A las seis de la tarde comenzó la misa solemne celebrada por el obispo de Mallorca, Javier Salinas, en la Catedral. Durante su intervención, Salinas reclamó una mayor atención a todos aquellos que padecen necesidad.
Caridad

«Una presencia real en los signos de la resurrección; pan y vino. Hoy más que nunca necesitamos avivar una nueva imaginación de la caridad que promueva no sólo ayudas a favor de los necesitados sino, sobre todo, que nos capacite para hacernos cercanos y solidarios con quienes padecen, para que el don de nuestra ayuda no humille, sino que conforte y dignifique», dijo el obispo.

La eucaristía concluyó cerca de las siete y media y, tras la misa, salió en comitiva la procesión del Corpus, que recorrió las calles cercanas a la Seu.

La Custodia, precedida por las insignias de la Catedral –obra de Antonio Gaudí–, el tintináculo, el conopeo y el cortejo procesional, en el que no faltó una nutrida representación de cofradías.

Cort
Cerca de las ocho menos cuarto la comitiva pasó frente al balcón del Ajuntament de Palma, donde esperaban el teniente de alcalde de Cultura i Esports, Fernando Gilet; la teniente de alcalde de Funció Pública, Irene San Gil; el teniente de alcalde de Urbanisme, Jesús Valls, y la directora de Cultura de Cort, María José Massot.

A su vez, en el Palau del Consell, y a pie de calle, esperaban la comitiva institucional formada por el conseller d’Urbanisme, Mauricio Rovira, y la consellera de Benestar Social, Catalina Cirer.
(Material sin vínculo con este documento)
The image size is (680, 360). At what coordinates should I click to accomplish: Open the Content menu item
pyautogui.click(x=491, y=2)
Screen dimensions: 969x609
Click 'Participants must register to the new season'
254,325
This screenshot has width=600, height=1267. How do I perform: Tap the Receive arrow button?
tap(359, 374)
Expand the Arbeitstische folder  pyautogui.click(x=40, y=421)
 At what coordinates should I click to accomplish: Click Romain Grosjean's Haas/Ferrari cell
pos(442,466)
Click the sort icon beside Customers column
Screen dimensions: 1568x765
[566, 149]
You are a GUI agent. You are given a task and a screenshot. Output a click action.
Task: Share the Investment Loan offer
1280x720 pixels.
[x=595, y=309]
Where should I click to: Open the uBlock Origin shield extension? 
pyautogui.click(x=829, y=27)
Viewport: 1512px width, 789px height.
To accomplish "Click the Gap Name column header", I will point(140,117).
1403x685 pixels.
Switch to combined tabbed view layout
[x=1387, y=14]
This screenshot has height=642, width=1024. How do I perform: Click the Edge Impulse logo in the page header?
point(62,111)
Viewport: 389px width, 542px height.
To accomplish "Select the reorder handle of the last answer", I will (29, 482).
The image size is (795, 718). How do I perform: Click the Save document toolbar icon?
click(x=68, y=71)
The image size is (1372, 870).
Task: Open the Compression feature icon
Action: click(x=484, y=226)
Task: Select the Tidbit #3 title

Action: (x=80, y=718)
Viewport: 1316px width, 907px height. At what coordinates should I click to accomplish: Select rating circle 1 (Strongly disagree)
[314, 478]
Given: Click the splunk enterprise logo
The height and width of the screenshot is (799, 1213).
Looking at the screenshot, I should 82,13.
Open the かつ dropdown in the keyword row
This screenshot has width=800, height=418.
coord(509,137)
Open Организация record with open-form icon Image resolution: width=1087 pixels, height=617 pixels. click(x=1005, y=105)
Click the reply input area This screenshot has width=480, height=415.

Participaron en el desfile los Gegants de la Sala, xeremiers, cossiers, la Escolania de la Seu, el coro de los Vermells de la Catedral, los cavallets cotoners, así como una nutrida representación de fieles.

Cerca de las ocho y cuarto horas el desfile enfilaba ya la vuelta hacia la Catedral, donde concluyó la procesión del Corpus.
Terminaba así una intensa jornada que comenzó el sábado a las nueve de la noche con la celebración de una vigilia en la basília de Sant Francesc.